When God took human flesh in time, time became transformed and in a very real sense became sacred for Christians, he says.

“Jesus and his ministry were exercised at a particular time and we view time as sacramental with a small ‘s’ — that time holds the potential of revealing or disclosing the holy to us,” Holquin says.

The liturgical calendar consists of six seasons that starts with Advent, the four weeks leading up to the birth of Christ, and follows with Christmas, Lent (40 days of penance and fasting), the Sacred Paschal Triduum (the three holiest days of the year commemorating Christ’s suffering, death, and resurrection), Easter and Ordinary Time, the two stretches of time after Christmas and Easter that focus on Christ’s teachings.

While the liturgical calendar starts with the advent season, its actual creation is rooted in Christ’s death and resurrection. In the first and second centuries, early Christians adopted their version of the Jewish Sabbath — a chosen day in the week to rest and reflect — as a weekly way to remember Christ.

“The first important feast of the calendar is Sunday, and Sunday remembers the Lord’s Resurrection,” Holquin says. “Christians gathered on the first day of the week, Sunday, the first of the days connected to the calendar.”

In the second Century, Easter, the ultimate Sunday celebration, was among the first events marked on the liturgical calendar. (Christmas would follow later. Although Christ’s incarnation was honored in some form in the early days of Christianity, the first formal feast of Christ’s nativity wasn’t established until the fifth century by Pope Leo I.)

Determining when to celebrate Easter became the catalyst for the Gregorian calendar, the solar calendar now followed throughout the world. Both calendars were being developed concurrently in the years leading up to 1582, when Pope Gregory XIII introduced the calendar as a way to correct the Julian calendar and align the lunar cycle to the time of year the early church celebrated Easter.
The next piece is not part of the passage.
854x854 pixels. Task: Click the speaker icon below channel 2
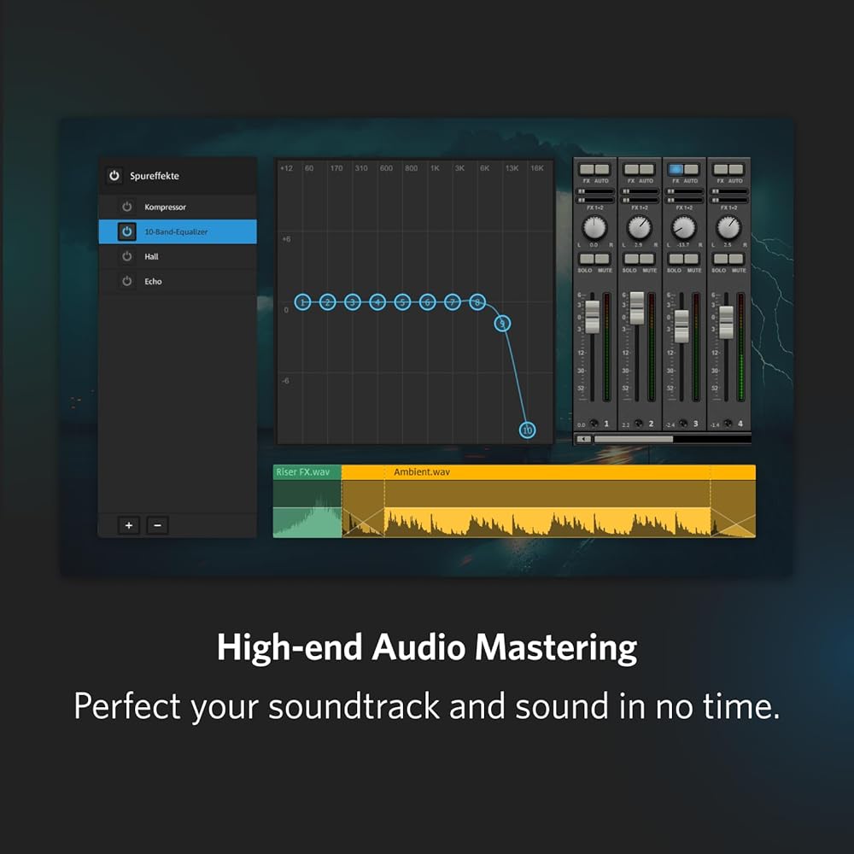pyautogui.click(x=639, y=424)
It took awhile for the rest of the world to adopt the calendar since Pope Gregory’s reach was limited to the Catholic Church. But Philip II of Spain’s decision to switch from Julian to Gregorian calendar impacted much of heavily Roman Catholic Europe. Other countries would eventually follow suit, including Britain and the territory that would become early America in 1752.

Meanwhile, the liturgical calendar evolved into a more complicated system, and by the seventh or eighth century, the general outline of the calendar widely known today took shape. Other major events were honored, such as Pentecost and Ascension. Also added were days honoring the heroes of the faith, including Mary, the mother of God, and the saints who emulated Christ and/or were martyred for their belief in Him.
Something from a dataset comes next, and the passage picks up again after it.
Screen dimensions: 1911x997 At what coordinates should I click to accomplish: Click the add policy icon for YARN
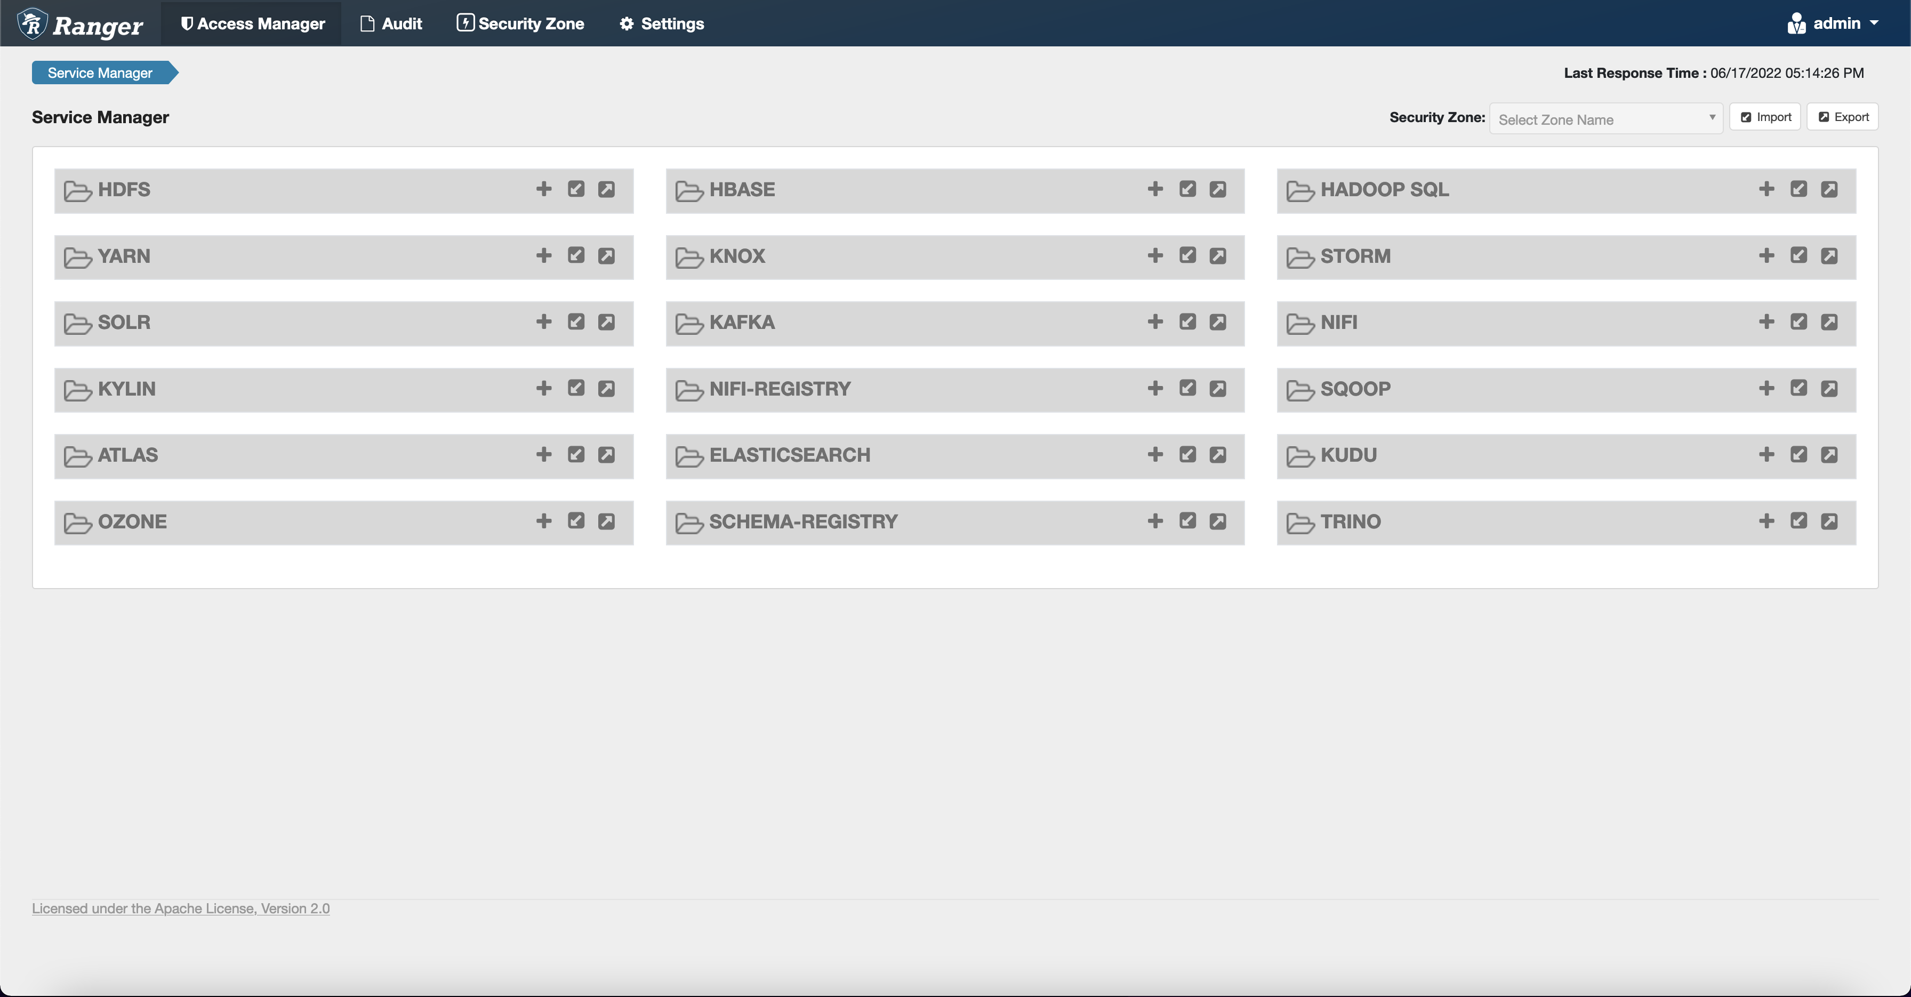pos(543,257)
Pope Pius V in 1568 declared that the universal calendar setting the feast days and their dates which would be celebrated throughout the whole Church.

The liturgical calendar would take on several reforms over the years, most recently with the Second Vatican Council. Popes have also re-evaluated the calendar, adding or removing the number of feast days of saints over the years. One of the more recent feast days added to the calendar was the Sept. 5 feast day of Mother Teresa, now Saint Teresa.

Today, the liturgical calendar is followed by millions of Catholics around the world, creating what Schneider calls the collective heartbeat of the church.

“Our prayer, our liturgy becomes — literally in Greek ‘leitourgía’ — the work of the people,” he says. “And how do we express the work of the people? Through prayer. And it’s through prayer, liturgy, that we hear the heartbeat of Christ. It’s one of the things that help unite us as Catholics.”